Apparently Campbell was so upset because Tony Blair is actually a “ totally honourable man”. Clearly Campbell is not upset by the FACT that his own dodgy dossier led to an illegal war and a genocide.
In the run up to the Iraq War, Alastair Campbell was involved in the preparation and the release of the "September Dossier" (September 2002) and the "Iraq Dossier" (February 2003). Not before too long, both documents had been proved to be heavily distorted and detached from intelligence findings. Subsequent investigations revealed that the September 2002 Dossier had been altered, on Campbell's orders, to be consistent with a speech given by George W. Bush and statements by other United States officials.
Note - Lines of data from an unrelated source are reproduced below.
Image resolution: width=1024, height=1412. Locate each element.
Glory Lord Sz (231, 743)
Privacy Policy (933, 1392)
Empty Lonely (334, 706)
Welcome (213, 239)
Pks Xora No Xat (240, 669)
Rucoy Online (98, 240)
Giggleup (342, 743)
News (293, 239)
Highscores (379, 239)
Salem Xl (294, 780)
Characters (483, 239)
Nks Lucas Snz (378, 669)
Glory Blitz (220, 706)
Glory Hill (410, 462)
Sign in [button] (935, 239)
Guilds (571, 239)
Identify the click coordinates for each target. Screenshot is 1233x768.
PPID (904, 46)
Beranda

It is noticeable that Blair and Campbell repeat the same shallow argument. They insist that the decision to launch a war should not be the subject of legal scrutiny, instead, it should be regarded as a legitimate decision taken by a person in office. In the minds of these two Neocons, a state’s leader’s decisions are beyond legal examination.
If this argument is valid then the entire premise of universal jurisdiction laws is totally futile and even redundant. Politicians and state leaders can always follow Blair and suggest to us that; ‘being the person in charge, they did what they thought was the right thing to do’. Interestingly enough, such an argument could also be used by Stalin or Hitler. Like Blair they made decisions while being in office. Like Blair they believed that they were doing the right thing.
If Blair is correct, then there is no ethical or legal argument that can justify any interventionist war whatsoever. This is good news. We have to accept that like Blair, other leaders also take decisions while in office. Saddam, for instance, also made some decisions while in office. In fact, most of us could easily live without Neocon wars, yet, Blair cannot. The genocidal man ended his recent Chilcot appearance calling for another war against Iran. Maybe Blair believes that leaders are entitled to make up such decisions while in office unless they are Muslims.
As it happens, out of Blair’s and Campbell’s solipsistic universe, in the reality we all share together, as many as 1,366,350 Iraqis have died (so far). They had been murdered in an interventionist criminal war launched by Blair and Bush who “made a decision” to follow a dodgy dossier that was outlined by Campbell. In the ethical realm we tend to share, Campbell and Blair should spend the rest of their lives behind bars.
*Alastair Campbell- Director of Communications and Strategy for the British Prime Minister Tony Blair (1997-2003).